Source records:
========================

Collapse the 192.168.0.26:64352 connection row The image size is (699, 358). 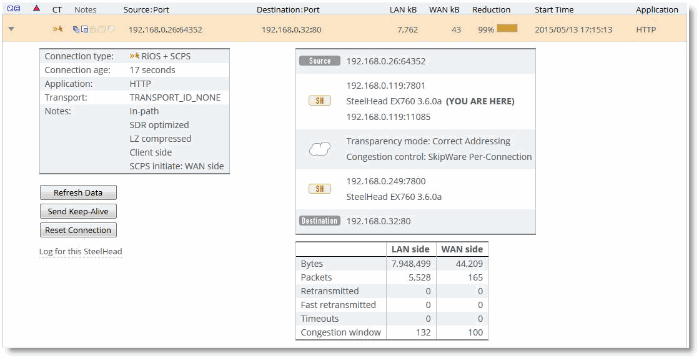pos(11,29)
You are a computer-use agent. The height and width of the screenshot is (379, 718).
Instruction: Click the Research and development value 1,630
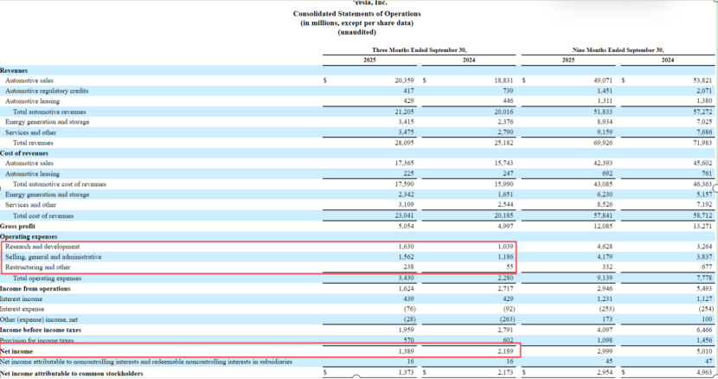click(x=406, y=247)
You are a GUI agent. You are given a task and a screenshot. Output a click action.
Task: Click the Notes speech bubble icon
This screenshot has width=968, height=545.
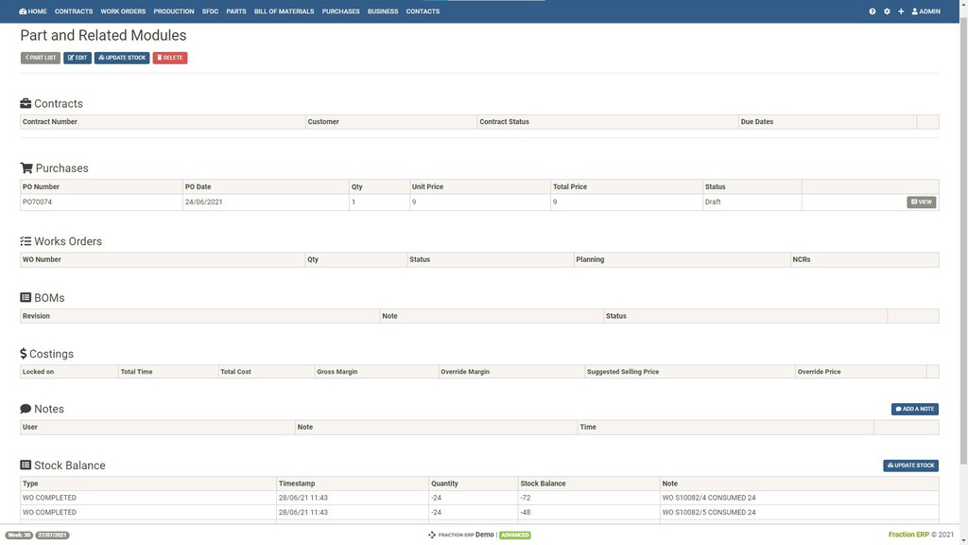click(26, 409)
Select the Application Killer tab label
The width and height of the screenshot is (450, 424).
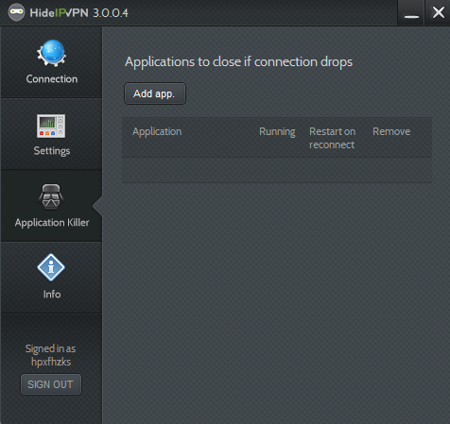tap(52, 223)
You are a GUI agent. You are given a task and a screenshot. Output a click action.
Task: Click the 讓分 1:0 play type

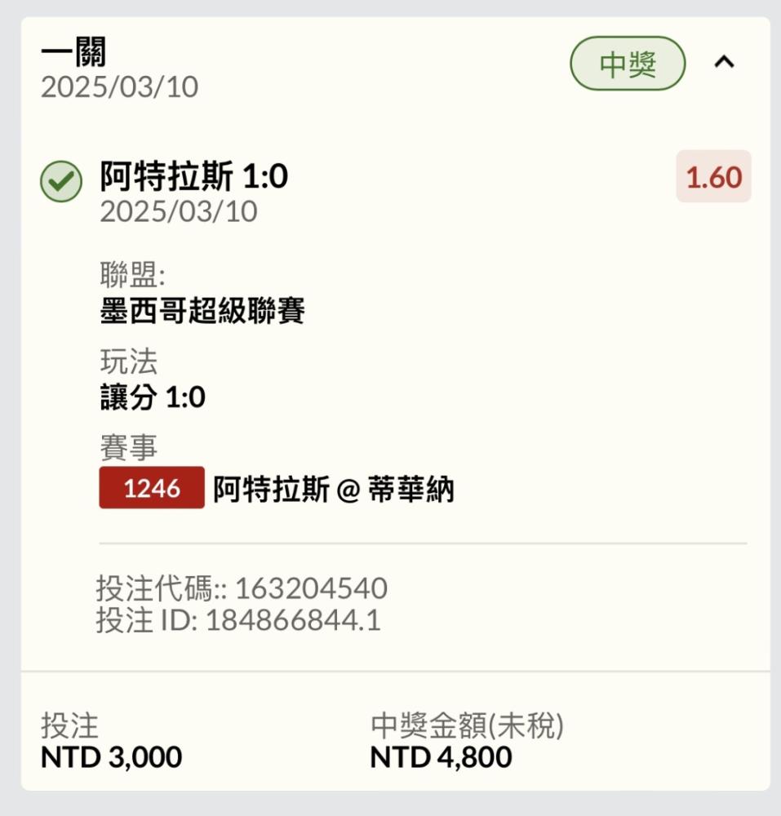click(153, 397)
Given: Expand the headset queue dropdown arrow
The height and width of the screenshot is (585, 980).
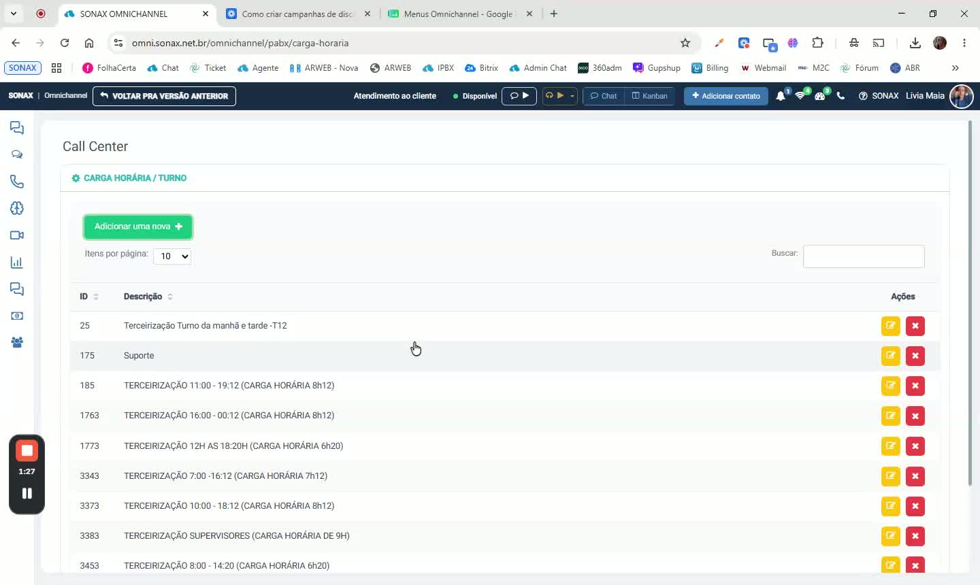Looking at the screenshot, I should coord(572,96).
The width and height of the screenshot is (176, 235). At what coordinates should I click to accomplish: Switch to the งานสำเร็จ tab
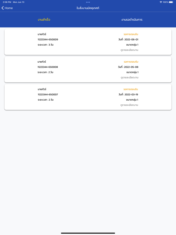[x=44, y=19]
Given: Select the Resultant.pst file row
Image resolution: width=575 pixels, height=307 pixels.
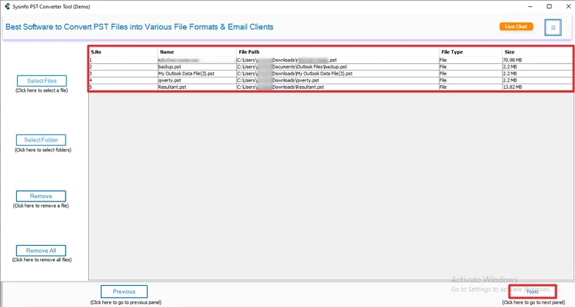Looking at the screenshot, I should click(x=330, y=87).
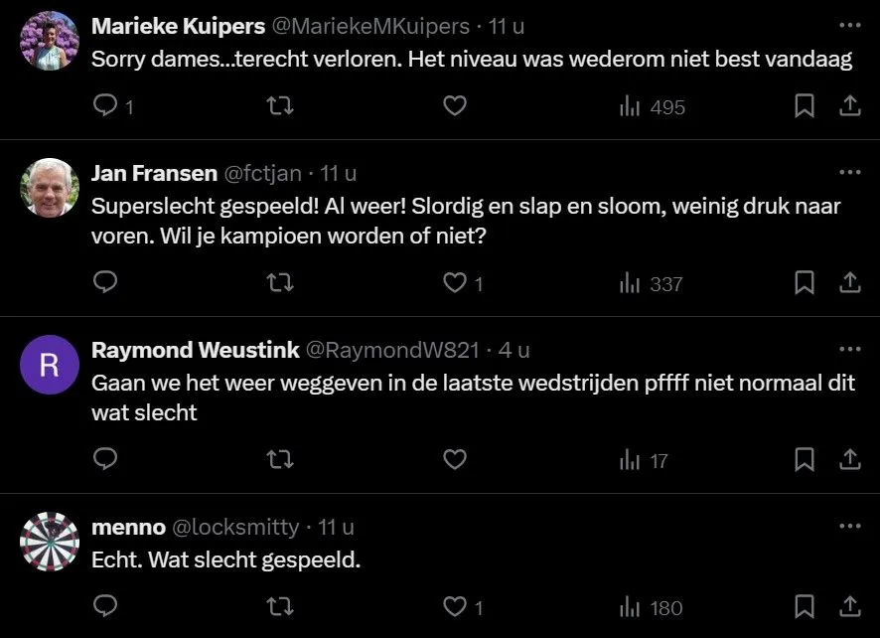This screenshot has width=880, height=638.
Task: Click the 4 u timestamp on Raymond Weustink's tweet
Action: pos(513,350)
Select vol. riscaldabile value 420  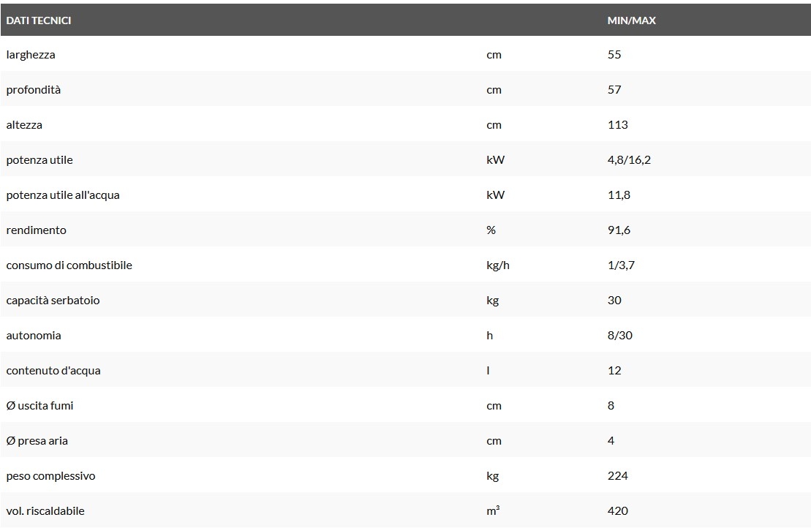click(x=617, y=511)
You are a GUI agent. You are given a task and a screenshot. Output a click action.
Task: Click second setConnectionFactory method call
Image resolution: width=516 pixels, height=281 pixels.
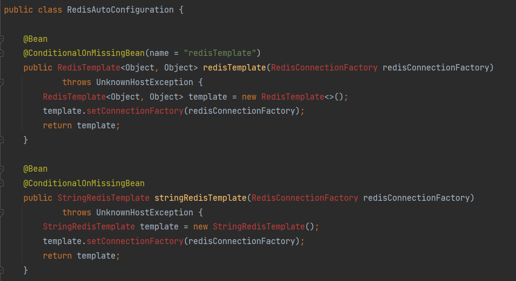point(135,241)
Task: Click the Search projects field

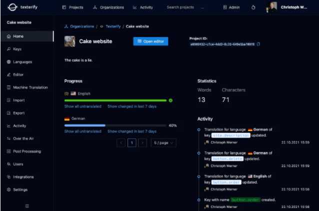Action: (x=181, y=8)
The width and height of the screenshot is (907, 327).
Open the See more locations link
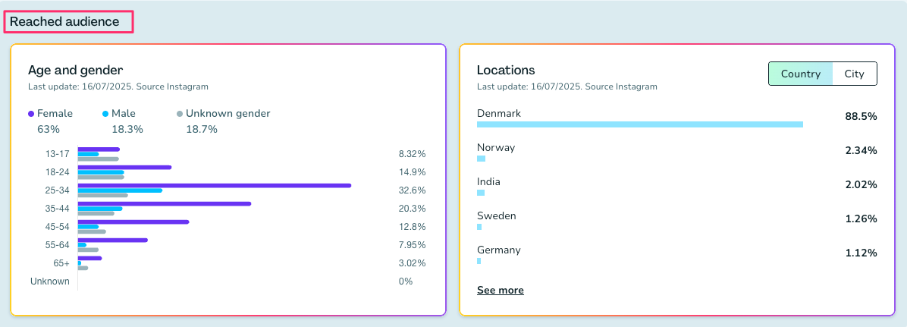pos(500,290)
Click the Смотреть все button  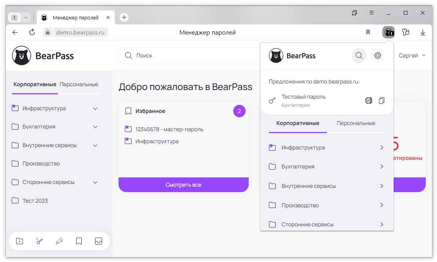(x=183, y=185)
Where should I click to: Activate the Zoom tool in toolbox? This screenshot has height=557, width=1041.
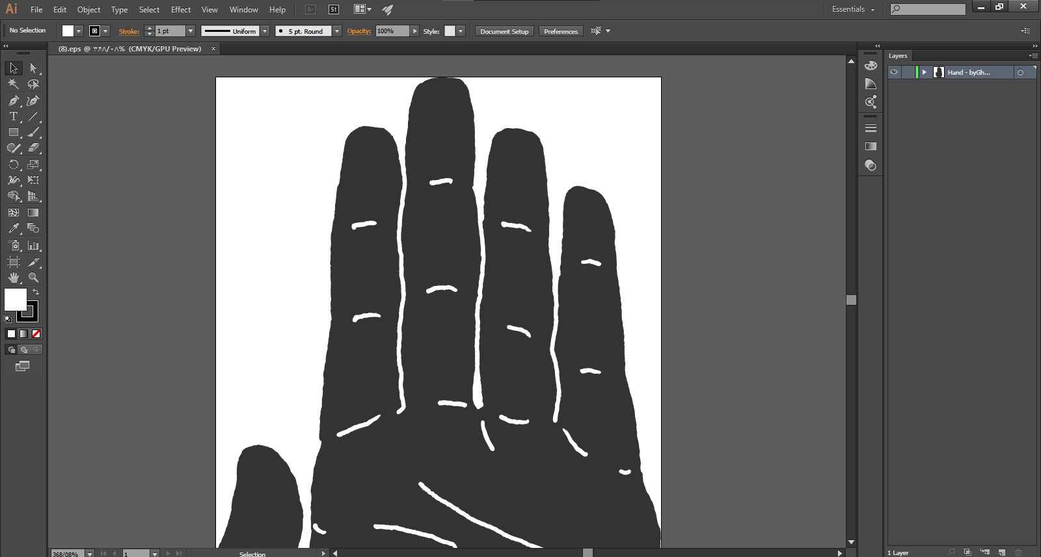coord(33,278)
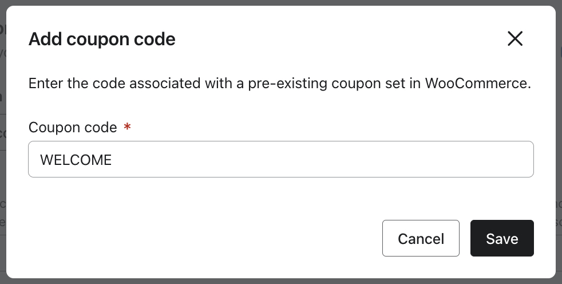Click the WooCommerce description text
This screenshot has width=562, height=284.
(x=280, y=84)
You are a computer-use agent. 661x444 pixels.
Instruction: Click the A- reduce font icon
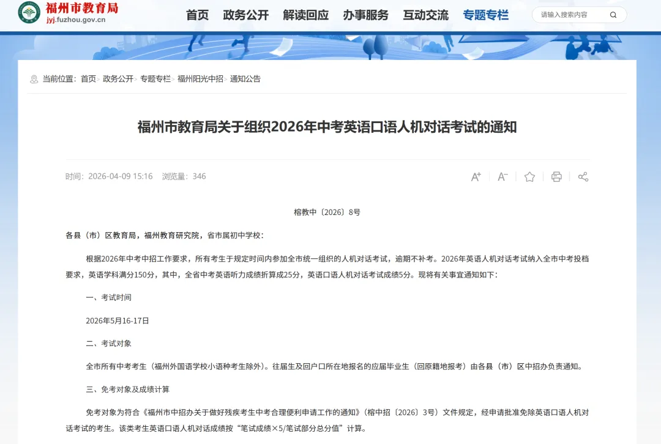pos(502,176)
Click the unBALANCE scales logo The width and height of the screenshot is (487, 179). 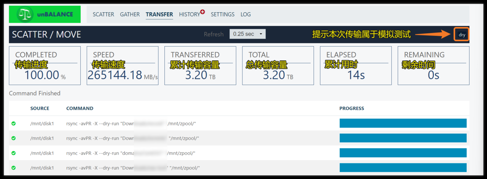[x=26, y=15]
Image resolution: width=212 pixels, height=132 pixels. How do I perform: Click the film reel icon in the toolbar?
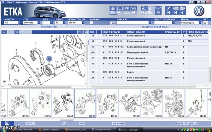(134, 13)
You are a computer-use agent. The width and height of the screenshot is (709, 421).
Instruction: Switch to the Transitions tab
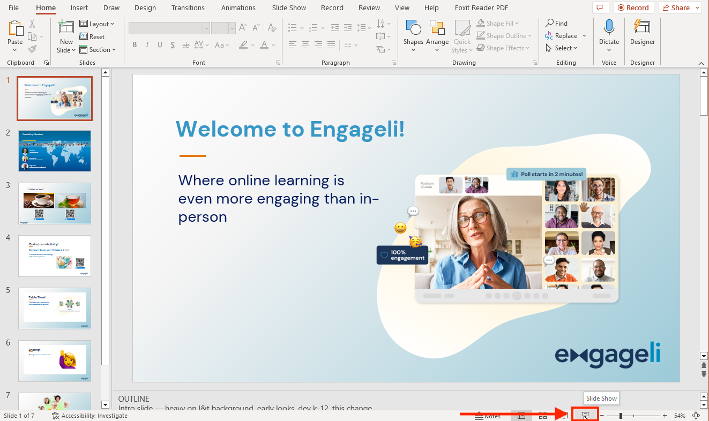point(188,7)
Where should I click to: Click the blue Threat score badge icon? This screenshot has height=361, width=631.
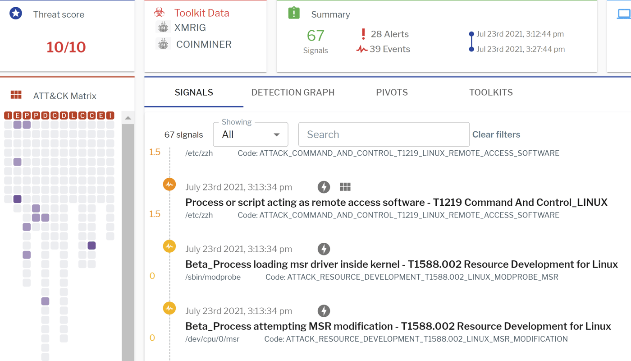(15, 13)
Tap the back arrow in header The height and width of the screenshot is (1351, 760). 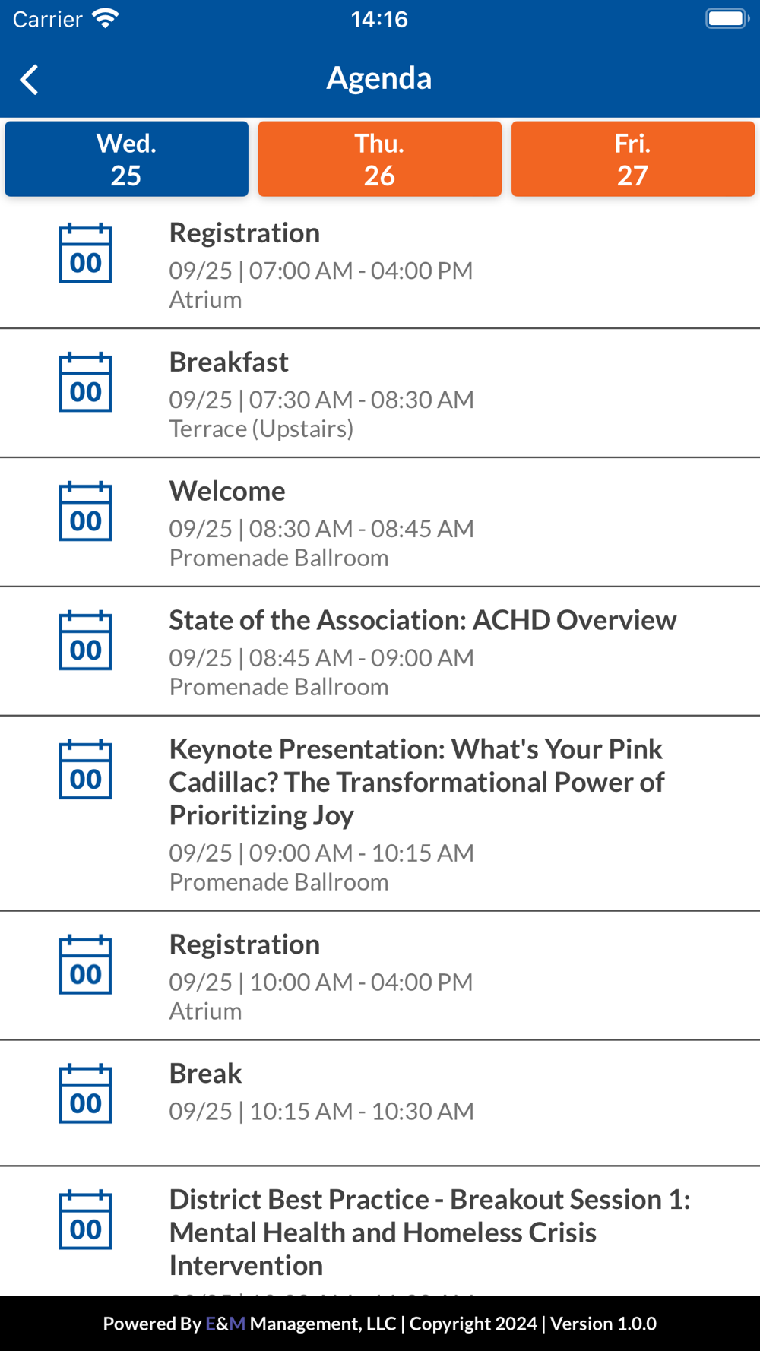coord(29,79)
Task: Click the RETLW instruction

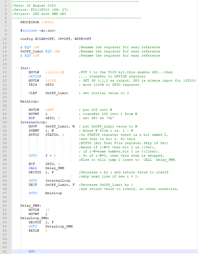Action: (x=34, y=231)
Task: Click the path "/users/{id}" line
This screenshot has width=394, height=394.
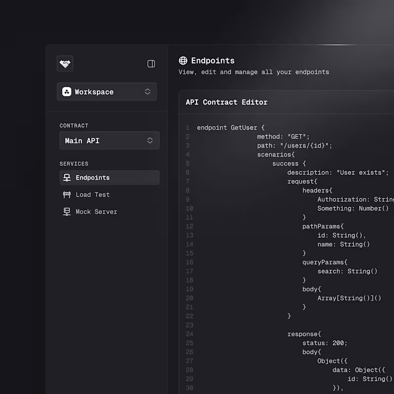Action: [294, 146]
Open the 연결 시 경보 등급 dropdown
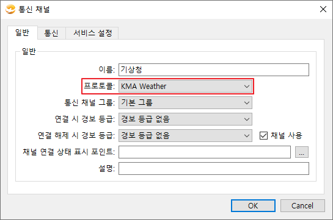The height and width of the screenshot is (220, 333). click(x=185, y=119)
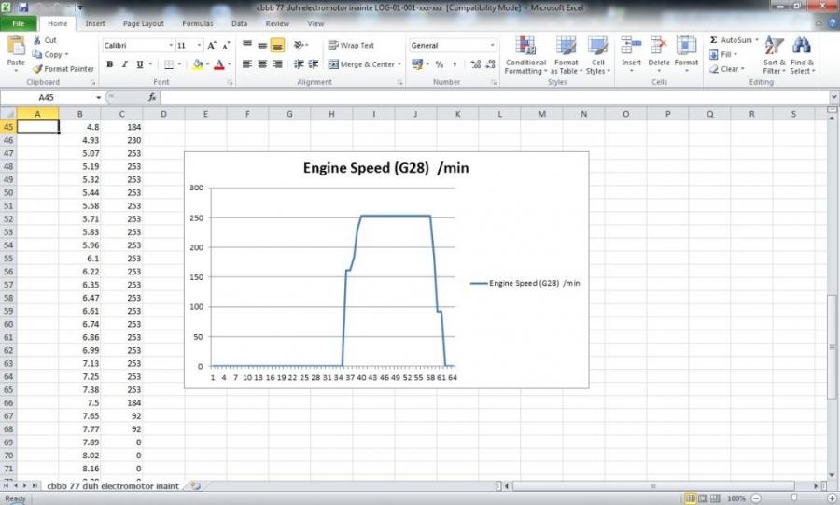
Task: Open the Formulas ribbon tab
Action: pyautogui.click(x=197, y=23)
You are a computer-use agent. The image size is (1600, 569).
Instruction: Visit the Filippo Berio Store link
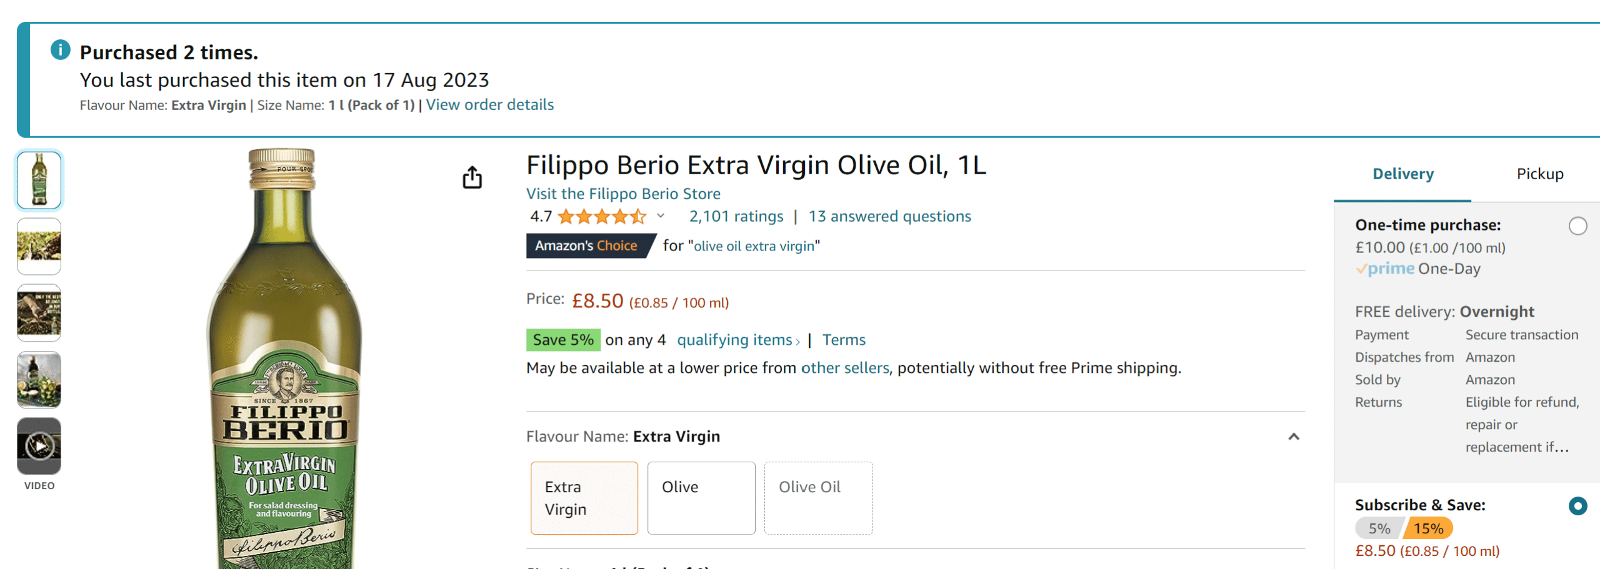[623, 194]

========================

# TRY IT
Lines with the word "computer" in them should be copied from the preceding records.

# SOLUTION TO THE EXERCISE
You are a computer-use agent. The height and width of the screenshot is (379, 718).
You are a computer-use agent. 661x444 pixels.
You are a computer-use agent. The width and height of the screenshot is (709, 421).
You are a computer-use agent. The image size is (1600, 569).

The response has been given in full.